Но ворона в человеческом обличии уже говорила, и речь его звучала отнюдь не как река, вдруг повернувшая вспять.
— Совершенно верно. Есть люди, которые были призваны Творцом, чтобы сохранять. Сохранять знания, сохранять книги, сохранять веру. Предметы искусства в просторных казематах, всё прекрасное, что есть на земле, всё, в чьём составе имеется золото и серебро, при этом обработанное руками мастеров таким образом, что становится настоящей драгоценностью, а не просто металлами. Это мы, носители чёрных и серых одежд. Но тогда, наверное, для какого-то волшебного равновесия должны быть люди, которые пришли на землю разрушать во славу Господа.
Речь его звучала всё тише, пока, наконец, полностью не сошла на нет, не потонула в звуках ручья и в гудении, которое, казалось, источал монастырь. Ева, не выдержав, спросила:
— Что разрушать?
Монах оглянулся так, будто раздражение его вызывало само отсутствие тесных стен и крыши над головой.
— Не знаю, где вы достали этот фургон, но я не буду разглагольствовать здесь о людях, о которых всё равно уже ничего не слышно много лет. Что было в прошлом — принадлежит прошлому. Нам должно хранить знания, а не делиться ими.
— У нас миссия, — сказала Ева и оглянулась на Эдгара, теперь белого, как снежный ком. Слова, которые она собиралась произнести, куда внушительнее звучали бы из уст большого человека. Если, конечно, можно поставить рядом слова «Эдгар» и «внушительность». Но, по крайней мере, он был взрослым. — Это вот стоит костоправ и лекарь. Очень хороший знаток всего, что связано с костями. Он может отличить кости сарацинов от костей христиан! Один барон когда-то сражался возле великой южной горы с неверными и потерял там много друзей.
— Он был там ранен, — просипел Эдгар, как будто из могилы.
— Ага, — кивнула Ева. — Точно. Ранен. Нам нужно собрать кости тех, кто остался в чужой земле, и привезти на родину.
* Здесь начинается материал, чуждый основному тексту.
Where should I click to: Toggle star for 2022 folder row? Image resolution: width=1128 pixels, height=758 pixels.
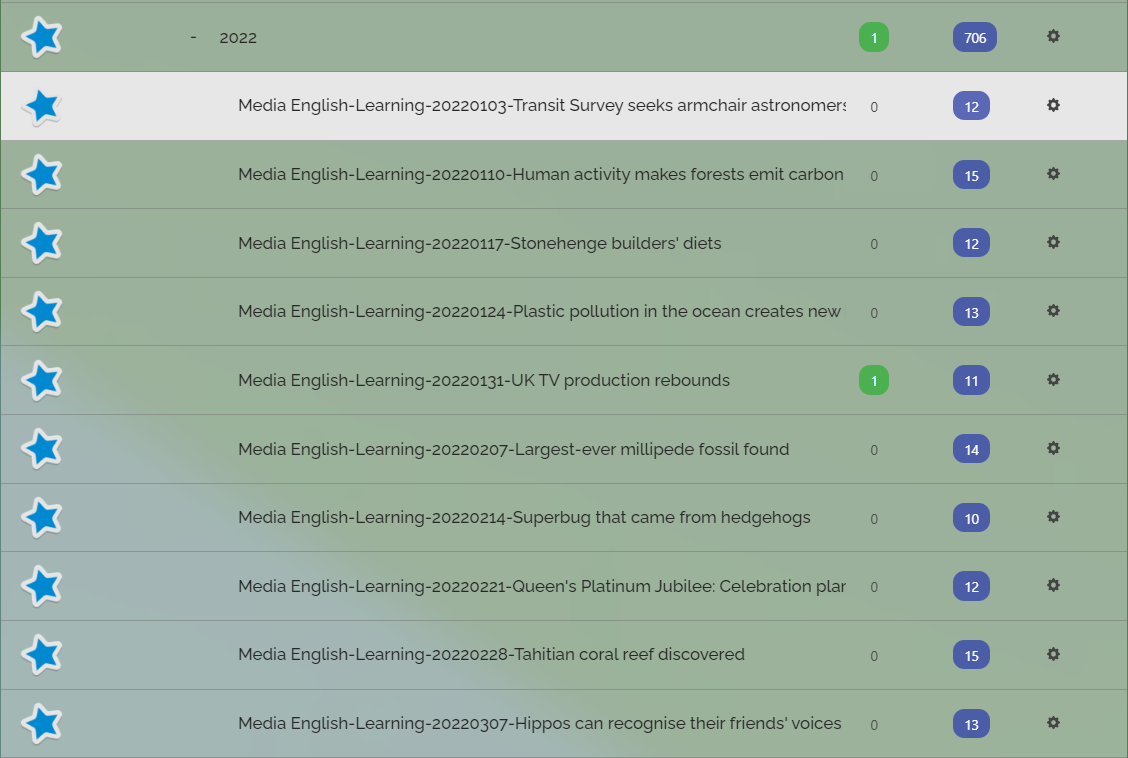pos(42,37)
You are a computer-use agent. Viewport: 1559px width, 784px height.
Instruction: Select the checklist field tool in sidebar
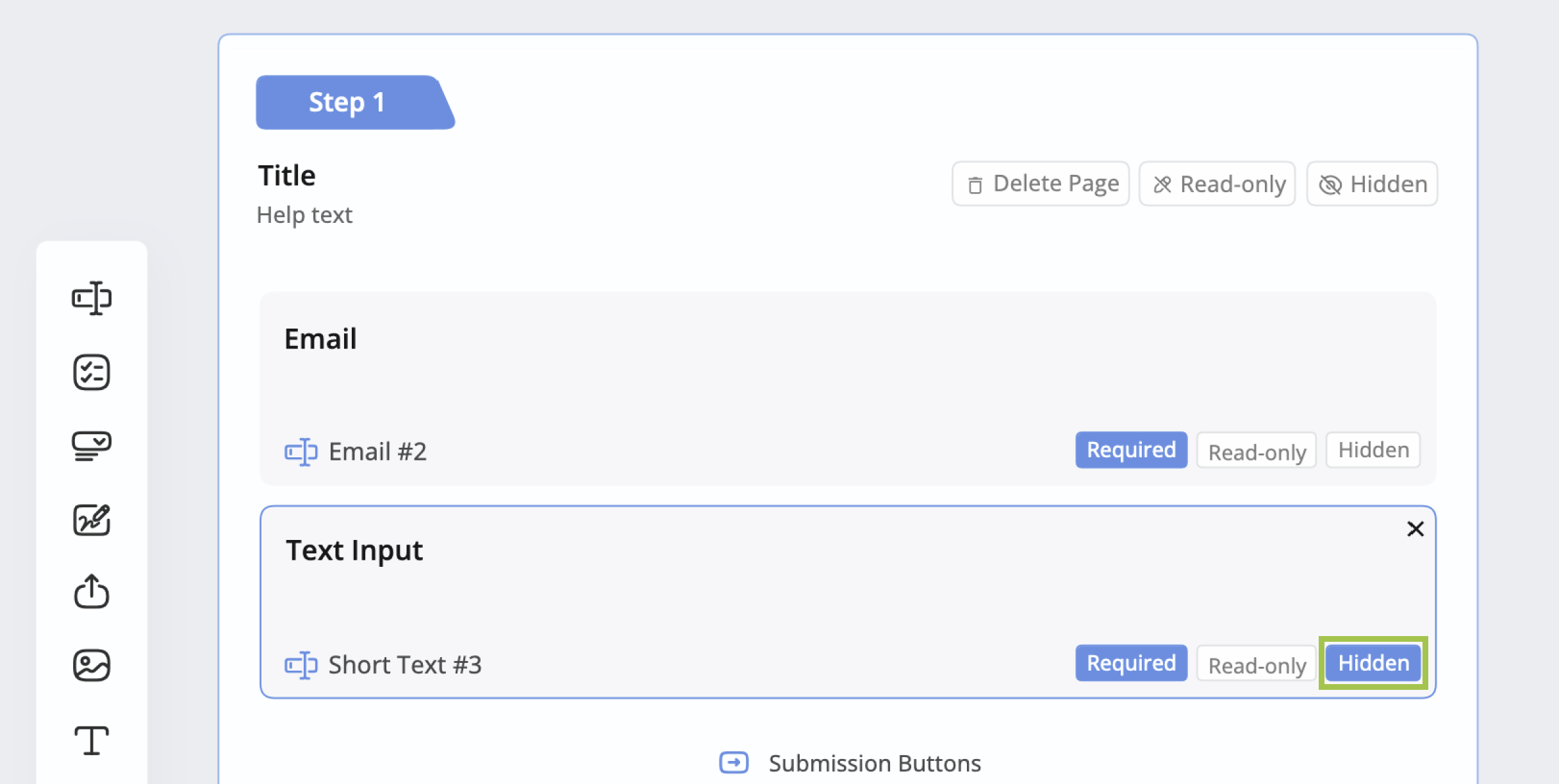[x=92, y=372]
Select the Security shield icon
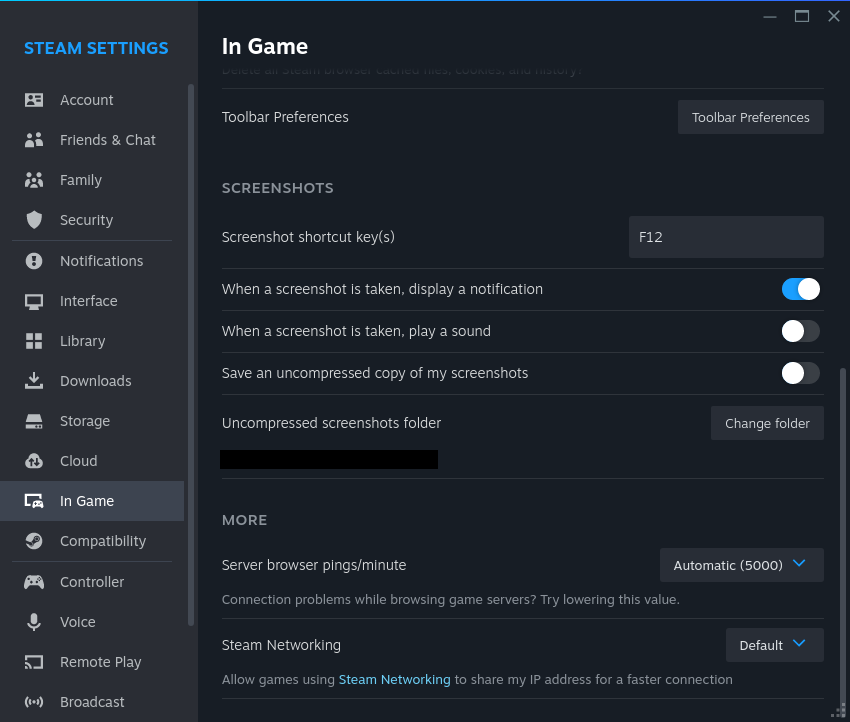This screenshot has height=722, width=850. (x=34, y=220)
Человек-ворона выслушал Еву с выражением крайней внимательности. Он был очень высоким, почти таким, как Эдгар, и девочка мельком подумала, что, наверное, должно пройти время, прежде чем сказанное пройдёт по всем каналам и трубкам внутри тела человека и дойдёт до его понимания. Он удивился, но удивило его, казалось, не то, что в таком серьёзном походе верховодит маленькая девочка. При слове «друзей» монах дёрнул бровями.
— Понятно, — сказал он невразумительно. — Как же барон сейчас себя чувствует? Я вижу, его мания переросла все разумные пределы.
Ева не знала, что такое «мания», но слово это почти сразу вылетело из её головы. Ева так торопилась задать вертящийся на языке вопрос, что даже не подумала ответить собеседнику.
— А ты был с ним знаком?! — воскликнула она.
Пальцы в складках рукавов недовольно задвигались.
— Мы виделись, буквально пару раз. Не уверен, что кто-то был с ним по-настоящему близко знаком. Разве можно познать человека, который пытается выжечь из своего нутра всякую отличность, даже не от других людей — от всего простого, что есть на земле?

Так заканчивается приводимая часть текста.